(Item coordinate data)
▬▬▬▬▬▬▬▬▬▬

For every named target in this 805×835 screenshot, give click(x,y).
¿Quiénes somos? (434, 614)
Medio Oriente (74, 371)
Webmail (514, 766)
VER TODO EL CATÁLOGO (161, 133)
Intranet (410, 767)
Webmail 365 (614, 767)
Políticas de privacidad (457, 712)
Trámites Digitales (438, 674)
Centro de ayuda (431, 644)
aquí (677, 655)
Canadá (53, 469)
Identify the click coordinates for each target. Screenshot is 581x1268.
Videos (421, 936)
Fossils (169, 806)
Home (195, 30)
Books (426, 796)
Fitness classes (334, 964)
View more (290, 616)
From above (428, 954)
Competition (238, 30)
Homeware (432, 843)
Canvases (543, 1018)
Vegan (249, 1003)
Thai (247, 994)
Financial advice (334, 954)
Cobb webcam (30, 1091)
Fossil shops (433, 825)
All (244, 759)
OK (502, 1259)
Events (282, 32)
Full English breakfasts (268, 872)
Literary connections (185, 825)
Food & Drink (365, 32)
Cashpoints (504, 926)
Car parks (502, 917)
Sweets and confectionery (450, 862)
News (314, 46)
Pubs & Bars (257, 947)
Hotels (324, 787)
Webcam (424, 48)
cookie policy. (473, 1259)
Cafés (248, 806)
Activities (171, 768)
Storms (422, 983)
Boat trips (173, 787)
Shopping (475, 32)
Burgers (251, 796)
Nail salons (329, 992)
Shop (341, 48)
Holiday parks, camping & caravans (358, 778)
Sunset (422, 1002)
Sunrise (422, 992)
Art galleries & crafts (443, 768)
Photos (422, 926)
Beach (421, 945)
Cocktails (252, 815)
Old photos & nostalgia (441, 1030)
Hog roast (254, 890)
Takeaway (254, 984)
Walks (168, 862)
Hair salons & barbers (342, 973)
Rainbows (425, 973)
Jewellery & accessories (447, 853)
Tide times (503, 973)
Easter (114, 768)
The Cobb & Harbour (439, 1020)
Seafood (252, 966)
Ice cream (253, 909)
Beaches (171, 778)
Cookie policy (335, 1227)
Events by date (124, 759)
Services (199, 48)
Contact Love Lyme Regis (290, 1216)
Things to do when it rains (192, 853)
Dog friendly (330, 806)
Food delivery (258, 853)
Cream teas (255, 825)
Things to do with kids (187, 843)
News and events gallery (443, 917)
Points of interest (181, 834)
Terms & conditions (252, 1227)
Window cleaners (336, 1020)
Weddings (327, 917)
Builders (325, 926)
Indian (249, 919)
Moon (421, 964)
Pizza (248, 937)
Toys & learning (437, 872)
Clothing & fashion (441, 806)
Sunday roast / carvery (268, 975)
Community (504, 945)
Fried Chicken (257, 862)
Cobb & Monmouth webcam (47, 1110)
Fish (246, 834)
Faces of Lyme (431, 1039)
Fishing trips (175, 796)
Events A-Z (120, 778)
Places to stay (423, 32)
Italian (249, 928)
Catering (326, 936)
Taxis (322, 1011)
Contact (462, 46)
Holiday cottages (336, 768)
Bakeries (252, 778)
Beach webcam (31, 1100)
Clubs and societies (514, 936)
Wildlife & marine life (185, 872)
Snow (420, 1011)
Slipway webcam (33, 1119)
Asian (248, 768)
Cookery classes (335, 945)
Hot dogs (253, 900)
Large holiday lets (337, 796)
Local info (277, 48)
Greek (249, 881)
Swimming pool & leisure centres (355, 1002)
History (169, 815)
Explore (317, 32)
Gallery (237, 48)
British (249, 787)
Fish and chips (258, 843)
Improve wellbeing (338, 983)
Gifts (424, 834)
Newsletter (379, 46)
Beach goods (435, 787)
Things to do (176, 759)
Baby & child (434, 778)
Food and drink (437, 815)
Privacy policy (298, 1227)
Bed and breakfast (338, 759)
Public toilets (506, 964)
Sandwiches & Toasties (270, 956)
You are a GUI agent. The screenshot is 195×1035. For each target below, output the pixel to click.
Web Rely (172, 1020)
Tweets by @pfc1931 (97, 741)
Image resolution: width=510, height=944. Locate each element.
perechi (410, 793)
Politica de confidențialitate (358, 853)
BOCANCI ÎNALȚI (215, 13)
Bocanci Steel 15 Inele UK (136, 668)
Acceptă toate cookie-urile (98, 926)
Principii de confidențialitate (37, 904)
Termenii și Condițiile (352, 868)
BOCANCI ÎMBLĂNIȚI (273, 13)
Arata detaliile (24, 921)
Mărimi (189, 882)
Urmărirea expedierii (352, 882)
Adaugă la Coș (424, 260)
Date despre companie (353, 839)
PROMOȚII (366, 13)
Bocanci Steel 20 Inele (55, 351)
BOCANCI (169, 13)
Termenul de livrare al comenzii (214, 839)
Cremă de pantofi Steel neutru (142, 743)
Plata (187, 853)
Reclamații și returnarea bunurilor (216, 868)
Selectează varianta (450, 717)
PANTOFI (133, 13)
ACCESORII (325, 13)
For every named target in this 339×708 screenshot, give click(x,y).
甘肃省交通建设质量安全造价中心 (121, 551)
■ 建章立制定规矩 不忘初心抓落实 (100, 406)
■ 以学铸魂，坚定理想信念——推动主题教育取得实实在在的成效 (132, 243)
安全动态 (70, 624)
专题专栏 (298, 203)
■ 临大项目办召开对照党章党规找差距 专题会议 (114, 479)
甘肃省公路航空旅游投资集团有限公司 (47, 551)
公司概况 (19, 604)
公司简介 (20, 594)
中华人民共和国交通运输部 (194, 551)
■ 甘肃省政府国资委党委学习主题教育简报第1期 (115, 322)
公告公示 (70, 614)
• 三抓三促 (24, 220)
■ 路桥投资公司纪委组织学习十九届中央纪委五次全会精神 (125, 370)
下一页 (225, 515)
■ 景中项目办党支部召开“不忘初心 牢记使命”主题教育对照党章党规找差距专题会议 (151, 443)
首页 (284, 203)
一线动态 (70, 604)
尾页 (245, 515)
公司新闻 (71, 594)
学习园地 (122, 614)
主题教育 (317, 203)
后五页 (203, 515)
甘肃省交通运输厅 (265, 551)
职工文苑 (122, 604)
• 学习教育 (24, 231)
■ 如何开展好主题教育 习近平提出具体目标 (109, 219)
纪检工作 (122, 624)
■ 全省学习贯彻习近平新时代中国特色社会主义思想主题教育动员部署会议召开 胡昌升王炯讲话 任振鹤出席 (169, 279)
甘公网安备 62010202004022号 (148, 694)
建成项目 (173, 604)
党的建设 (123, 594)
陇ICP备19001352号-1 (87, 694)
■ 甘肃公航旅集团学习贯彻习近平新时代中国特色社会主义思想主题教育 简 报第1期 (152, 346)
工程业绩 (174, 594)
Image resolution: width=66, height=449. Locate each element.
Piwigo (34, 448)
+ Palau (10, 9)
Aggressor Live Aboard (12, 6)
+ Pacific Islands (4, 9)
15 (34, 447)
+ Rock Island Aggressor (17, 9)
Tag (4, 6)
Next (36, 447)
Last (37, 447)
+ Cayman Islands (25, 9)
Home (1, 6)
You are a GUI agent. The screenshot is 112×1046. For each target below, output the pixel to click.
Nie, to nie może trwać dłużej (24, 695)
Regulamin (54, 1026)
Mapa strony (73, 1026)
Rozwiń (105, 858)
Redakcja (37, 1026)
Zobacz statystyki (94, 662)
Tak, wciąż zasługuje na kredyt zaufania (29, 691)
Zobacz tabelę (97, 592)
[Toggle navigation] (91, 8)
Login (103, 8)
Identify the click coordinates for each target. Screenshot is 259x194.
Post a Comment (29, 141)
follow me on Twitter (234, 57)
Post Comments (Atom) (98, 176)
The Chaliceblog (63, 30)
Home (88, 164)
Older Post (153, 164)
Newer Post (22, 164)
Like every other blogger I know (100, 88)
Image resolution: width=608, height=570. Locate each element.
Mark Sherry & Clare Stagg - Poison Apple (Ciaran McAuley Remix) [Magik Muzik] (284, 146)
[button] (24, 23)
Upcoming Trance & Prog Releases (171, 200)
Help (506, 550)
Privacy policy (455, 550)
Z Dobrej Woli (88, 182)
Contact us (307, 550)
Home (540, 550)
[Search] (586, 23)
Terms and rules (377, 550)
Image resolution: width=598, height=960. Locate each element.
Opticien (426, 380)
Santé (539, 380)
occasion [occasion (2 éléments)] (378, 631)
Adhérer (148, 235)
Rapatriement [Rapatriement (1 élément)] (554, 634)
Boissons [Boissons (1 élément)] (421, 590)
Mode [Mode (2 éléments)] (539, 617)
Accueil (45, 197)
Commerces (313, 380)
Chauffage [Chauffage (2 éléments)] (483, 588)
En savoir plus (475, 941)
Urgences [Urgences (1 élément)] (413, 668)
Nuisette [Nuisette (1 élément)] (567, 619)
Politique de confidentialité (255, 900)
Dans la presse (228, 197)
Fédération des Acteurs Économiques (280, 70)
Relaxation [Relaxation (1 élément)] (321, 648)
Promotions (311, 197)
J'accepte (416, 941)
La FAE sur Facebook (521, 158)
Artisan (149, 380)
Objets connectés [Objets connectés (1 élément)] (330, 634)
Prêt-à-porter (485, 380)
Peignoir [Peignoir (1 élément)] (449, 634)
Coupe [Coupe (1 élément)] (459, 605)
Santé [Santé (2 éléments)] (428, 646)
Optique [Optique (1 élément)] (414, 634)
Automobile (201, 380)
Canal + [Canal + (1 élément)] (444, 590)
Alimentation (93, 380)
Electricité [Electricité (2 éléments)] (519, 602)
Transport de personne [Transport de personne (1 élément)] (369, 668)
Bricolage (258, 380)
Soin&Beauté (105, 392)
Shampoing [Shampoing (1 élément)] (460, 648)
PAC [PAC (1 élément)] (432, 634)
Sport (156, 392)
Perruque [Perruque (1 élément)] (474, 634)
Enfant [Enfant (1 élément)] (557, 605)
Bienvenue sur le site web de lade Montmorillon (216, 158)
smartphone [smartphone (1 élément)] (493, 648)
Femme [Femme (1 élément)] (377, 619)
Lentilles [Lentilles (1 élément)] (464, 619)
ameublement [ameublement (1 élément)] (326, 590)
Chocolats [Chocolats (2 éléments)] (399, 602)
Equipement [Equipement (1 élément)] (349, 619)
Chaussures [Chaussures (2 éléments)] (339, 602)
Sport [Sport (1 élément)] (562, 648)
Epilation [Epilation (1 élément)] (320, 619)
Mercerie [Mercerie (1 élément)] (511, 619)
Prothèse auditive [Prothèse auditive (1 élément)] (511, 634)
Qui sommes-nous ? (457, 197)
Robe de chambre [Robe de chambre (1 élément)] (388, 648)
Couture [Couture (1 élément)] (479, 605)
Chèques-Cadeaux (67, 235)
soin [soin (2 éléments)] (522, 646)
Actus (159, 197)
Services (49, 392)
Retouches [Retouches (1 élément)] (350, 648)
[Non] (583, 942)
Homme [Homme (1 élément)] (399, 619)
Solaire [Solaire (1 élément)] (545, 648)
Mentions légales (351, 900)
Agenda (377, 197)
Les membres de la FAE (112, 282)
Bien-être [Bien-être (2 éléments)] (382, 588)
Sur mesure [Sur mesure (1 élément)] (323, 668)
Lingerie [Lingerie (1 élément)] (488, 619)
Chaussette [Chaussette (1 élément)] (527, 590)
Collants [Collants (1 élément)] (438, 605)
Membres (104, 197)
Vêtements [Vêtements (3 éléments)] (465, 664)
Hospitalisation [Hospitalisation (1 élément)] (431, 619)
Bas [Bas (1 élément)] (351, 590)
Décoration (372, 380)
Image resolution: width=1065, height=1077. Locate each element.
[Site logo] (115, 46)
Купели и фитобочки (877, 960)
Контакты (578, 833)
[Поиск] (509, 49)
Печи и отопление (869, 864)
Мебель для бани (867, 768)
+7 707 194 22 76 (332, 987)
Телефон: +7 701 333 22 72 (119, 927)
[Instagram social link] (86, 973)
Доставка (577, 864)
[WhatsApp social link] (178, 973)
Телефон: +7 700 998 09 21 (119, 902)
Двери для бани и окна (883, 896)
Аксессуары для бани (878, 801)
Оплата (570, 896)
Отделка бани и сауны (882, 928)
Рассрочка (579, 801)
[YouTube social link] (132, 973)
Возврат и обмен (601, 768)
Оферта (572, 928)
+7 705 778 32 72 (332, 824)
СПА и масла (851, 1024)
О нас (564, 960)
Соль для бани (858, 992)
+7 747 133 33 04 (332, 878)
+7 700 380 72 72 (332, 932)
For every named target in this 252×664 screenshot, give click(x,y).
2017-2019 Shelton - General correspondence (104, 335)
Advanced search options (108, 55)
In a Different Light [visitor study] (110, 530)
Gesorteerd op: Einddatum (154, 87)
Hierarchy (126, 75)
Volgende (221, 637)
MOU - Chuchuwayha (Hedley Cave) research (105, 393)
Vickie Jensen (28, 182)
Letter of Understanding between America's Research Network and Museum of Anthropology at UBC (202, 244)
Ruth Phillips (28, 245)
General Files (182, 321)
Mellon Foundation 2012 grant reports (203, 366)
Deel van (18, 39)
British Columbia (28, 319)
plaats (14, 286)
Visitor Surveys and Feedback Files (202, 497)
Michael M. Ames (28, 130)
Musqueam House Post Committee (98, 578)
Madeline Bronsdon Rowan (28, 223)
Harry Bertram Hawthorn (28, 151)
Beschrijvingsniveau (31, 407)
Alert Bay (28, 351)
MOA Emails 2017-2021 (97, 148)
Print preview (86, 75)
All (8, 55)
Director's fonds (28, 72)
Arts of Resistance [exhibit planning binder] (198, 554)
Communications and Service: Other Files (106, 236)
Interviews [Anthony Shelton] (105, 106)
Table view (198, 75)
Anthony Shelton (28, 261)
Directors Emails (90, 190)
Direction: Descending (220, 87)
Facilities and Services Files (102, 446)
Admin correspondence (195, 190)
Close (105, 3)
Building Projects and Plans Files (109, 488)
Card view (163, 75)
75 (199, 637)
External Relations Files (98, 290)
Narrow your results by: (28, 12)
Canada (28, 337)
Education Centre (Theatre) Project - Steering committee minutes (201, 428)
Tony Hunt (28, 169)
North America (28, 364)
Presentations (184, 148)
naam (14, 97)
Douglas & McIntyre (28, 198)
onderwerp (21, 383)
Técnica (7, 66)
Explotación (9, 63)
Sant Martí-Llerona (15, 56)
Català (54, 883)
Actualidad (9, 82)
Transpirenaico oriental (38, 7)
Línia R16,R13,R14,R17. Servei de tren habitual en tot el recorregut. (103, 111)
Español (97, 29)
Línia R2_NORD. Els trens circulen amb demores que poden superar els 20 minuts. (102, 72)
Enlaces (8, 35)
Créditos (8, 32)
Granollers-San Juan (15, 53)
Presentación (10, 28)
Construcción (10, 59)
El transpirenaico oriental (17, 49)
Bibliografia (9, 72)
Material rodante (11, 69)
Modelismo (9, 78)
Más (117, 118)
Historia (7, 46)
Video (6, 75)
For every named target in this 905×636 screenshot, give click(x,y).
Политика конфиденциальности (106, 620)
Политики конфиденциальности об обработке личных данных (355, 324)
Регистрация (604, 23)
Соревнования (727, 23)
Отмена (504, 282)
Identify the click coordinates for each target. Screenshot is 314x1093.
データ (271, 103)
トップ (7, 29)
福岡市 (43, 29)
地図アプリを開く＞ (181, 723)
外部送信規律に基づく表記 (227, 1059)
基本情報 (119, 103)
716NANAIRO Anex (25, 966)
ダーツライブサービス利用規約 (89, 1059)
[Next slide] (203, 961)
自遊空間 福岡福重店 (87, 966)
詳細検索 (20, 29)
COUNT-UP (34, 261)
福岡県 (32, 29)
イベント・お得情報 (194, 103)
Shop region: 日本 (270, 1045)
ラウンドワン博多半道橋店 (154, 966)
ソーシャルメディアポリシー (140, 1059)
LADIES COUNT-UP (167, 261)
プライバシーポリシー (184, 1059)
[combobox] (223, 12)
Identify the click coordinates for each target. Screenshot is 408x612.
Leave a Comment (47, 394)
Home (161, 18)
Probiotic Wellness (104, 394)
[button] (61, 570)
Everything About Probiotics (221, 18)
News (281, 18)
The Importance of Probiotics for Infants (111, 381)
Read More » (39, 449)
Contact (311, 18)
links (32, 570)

▬▬▬▬▬▬▬▬▬▬

◆ SET TASK ◆
Please repeat the entries unchanged, from the line with "Robe de chambre [Robe" to the line with "Двери для бани и окна (883, 896)", including both of those lines.

◆ SOLUTION TO THIS EXERCISE ◆
Robe de chambre [Robe de chambre (1 élément)] (388, 648)
Couture [Couture (1 élément)] (479, 605)
Chèques-Cadeaux (67, 235)
soin [soin (2 éléments)] (522, 646)
Actus (159, 197)
Services (49, 392)
Retouches [Retouches (1 élément)] (350, 648)
[Non] (583, 942)
Homme [Homme (1 élément)] (399, 619)
Solaire [Solaire (1 élément)] (545, 648)
Mentions légales (351, 900)
Agenda (377, 197)
Les membres de la FAE (112, 282)
Bien-être [Bien-être (2 éléments)] (382, 588)
Sur mesure [Sur mesure (1 élément)] (323, 668)
Lingerie [Lingerie (1 élément)] (488, 619)
Chaussette [Chaussette (1 élément)] (527, 590)
Collants [Collants (1 élément)] (438, 605)
Membres (104, 197)
Vêtements [Vêtements (3 éléments)] (465, 664)
Hospitalisation [Hospitalisation (1 élément)] (431, 619)
Bas [Bas (1 élément)] (351, 590)
Décoration (372, 380)
Image resolution: width=1065, height=1077. Locate each element.
[Site logo] (115, 46)
Купели и фитобочки (877, 960)
Контакты (578, 833)
[Поиск] (509, 49)
Печи и отопление (869, 864)
Мебель для бани (867, 768)
+7 707 194 22 76 (332, 987)
Телефон: +7 701 333 22 72 (119, 927)
[Instagram social link] (86, 973)
Доставка (577, 864)
[WhatsApp social link] (178, 973)
Телефон: +7 700 998 09 21 (119, 902)
Двери для бани и окна (883, 896)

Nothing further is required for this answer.